*** Task data

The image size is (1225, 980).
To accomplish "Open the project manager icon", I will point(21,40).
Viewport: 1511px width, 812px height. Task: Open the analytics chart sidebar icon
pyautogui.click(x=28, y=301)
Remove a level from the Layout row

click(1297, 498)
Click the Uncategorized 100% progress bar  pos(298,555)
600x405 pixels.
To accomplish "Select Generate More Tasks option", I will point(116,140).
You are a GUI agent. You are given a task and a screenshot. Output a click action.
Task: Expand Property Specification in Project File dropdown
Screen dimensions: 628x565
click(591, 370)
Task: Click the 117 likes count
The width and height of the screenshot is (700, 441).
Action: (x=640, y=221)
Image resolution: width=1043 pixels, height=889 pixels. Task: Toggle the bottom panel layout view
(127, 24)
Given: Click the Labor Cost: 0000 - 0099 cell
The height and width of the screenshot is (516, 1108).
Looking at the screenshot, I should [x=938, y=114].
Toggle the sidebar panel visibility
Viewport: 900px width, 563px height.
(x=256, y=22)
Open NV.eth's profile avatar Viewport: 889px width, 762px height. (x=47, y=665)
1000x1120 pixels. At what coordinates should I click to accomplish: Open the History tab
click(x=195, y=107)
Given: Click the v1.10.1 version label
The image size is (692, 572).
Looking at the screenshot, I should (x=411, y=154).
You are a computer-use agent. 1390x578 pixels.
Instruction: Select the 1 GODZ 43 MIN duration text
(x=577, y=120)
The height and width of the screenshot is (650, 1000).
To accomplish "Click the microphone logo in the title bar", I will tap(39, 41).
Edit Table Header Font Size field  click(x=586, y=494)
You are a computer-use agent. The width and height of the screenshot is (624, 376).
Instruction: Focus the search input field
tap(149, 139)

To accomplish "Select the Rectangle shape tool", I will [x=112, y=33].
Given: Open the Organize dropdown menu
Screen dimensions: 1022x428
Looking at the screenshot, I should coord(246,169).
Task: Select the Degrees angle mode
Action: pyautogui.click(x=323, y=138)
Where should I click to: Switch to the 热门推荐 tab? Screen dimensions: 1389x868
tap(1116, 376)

******

Every line holding the word "computer" should be copied out of the records above.

You are a computer-use agent. 1390x578 pixels.
You are a computer-use agent. The width and height of the screenshot is (624, 376).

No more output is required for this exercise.